Quelles seront les conséquences (positives et négatives) de ce rebattement des cartes (du au boom pétrolier américain) sur le marché mondial de l'énergie ? Peut-il être déstabilisé ?

Il n’y aura pas de rebattement des cartes. C’est un fantasme provenant d’analyses trop rapides du marché pétrolier. Au niveau géopolitique, il y a déjà eu des situations similaires à celle de la production de pétrole non-conventionnel aux Etats-Unis et elles n’ont pas entraîné de bouleversement géopolitique. Par exemple, dans les années 70, à cause des chocs pétroliers, la production de pétrole en Afrique et en Amérique du Sud s’est fortement développée afin de diversifier les sources d’approvisionnement et affaiblir le pouvoir de marché de l’OPEP. L’offre de pétrole mondiale a augmenté fortement et mécaniquement la part de l’OPEP à diminuer passant de 55% en 1973 à moins de 30% en 1985. Certains experts prédisaient un bouleversement géopolitique majeur et la mort de l’OPEP. Pourtant, 40 ans plus tard, la donne géopolitique n’a pas fondamentalement changé.
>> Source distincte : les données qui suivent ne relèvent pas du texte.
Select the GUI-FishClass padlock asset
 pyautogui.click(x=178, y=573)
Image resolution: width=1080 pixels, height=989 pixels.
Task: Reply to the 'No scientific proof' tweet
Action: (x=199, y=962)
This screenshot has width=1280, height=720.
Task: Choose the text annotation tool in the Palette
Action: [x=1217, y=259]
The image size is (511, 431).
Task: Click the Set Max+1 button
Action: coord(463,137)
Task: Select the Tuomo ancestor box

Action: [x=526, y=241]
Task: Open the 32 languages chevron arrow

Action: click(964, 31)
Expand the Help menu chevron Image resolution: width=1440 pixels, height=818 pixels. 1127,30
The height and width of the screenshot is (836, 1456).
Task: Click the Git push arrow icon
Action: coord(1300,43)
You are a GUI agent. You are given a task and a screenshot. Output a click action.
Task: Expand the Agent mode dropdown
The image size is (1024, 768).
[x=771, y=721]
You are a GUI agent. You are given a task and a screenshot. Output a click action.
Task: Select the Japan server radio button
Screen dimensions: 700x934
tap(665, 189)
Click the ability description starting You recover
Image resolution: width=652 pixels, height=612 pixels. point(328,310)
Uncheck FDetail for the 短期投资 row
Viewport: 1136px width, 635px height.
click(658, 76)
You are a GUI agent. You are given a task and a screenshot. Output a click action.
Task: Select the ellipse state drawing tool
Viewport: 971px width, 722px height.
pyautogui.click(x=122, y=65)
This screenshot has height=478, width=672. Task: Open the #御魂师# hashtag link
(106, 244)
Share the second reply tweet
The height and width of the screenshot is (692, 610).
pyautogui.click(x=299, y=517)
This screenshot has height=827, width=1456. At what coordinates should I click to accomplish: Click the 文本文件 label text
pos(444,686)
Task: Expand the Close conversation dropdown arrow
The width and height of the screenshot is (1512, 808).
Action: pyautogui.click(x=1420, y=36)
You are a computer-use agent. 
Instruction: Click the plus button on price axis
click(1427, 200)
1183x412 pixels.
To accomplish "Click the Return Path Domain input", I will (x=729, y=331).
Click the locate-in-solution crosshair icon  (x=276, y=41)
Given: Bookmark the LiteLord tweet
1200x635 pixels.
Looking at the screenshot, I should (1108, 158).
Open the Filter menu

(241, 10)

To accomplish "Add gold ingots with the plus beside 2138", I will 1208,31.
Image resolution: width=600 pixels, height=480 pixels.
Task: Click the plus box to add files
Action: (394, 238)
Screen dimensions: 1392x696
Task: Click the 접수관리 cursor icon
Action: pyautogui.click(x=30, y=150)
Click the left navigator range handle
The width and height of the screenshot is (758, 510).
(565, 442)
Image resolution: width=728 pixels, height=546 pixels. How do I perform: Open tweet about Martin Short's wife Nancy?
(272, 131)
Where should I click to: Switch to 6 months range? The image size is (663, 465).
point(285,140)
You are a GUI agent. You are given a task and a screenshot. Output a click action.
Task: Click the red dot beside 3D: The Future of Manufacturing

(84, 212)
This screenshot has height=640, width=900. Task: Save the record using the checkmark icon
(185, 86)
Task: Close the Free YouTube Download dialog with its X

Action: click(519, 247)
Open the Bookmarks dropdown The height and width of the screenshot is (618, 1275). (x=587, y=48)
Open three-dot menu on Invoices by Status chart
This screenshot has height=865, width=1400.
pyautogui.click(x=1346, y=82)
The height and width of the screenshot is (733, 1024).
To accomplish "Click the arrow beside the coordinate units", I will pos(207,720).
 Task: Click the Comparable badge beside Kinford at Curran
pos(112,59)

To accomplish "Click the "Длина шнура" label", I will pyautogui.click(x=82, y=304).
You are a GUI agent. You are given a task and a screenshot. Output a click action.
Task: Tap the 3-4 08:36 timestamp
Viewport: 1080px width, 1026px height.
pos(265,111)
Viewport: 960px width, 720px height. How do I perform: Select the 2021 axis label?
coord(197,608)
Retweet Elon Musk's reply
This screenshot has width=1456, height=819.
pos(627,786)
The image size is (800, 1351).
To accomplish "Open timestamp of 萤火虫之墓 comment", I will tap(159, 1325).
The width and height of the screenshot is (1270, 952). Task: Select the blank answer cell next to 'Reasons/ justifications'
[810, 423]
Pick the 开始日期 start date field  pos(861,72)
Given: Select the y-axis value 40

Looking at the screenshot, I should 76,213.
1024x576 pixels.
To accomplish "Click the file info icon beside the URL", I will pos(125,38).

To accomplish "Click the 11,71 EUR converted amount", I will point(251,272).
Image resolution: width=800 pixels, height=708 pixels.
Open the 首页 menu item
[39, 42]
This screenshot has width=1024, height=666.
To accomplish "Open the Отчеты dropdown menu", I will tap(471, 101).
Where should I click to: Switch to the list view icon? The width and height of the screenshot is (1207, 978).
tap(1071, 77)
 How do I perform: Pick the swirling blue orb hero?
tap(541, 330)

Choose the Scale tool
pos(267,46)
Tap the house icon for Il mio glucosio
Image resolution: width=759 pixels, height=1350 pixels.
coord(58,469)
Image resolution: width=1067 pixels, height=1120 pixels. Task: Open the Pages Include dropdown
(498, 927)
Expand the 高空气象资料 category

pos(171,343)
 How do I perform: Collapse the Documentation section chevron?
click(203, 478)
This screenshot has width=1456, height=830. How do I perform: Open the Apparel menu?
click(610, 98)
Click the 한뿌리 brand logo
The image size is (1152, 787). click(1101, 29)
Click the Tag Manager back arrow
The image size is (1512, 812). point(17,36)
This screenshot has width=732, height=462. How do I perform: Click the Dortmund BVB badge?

Car le pouvoir géopolitique d’un pays pétrolier ne se mesure pas qu’à son niveau de production. Aujourd’hui, pourquoi la Russie, premier producteur mondial de pétrole, a-t-elle moins de pouvoir sur le marché pétrolier que l’Arabie Saoudite ? Tout simplement car la Russie produit à pleine capacité quand l’Arabie Saoudite produit volontairement par quotas. C’est cette marge de production permettant de remplacer tout autre producteur défaillant qui offre à l’Arabie Saoudite un rôle géopolitique majeur. Mais pour obtenir ce rôle, il faut avoir la volonté politique de contraindre sa production. Or, le développement de la production de pétrole aux Etats-Unis répond d’abord aux intérêts privés des compagnies qui n’ont pas de raison économique de contraindre leur production. Des lors, même avec une forte production de pétrole, les Etats-Unis n’auront que très peu de pouvoir sur le marché pétrolier car n’importe quel problème impliquant un pays pétrolier amènera la communauté internationale à se tourner vers les pays de l’OPEP.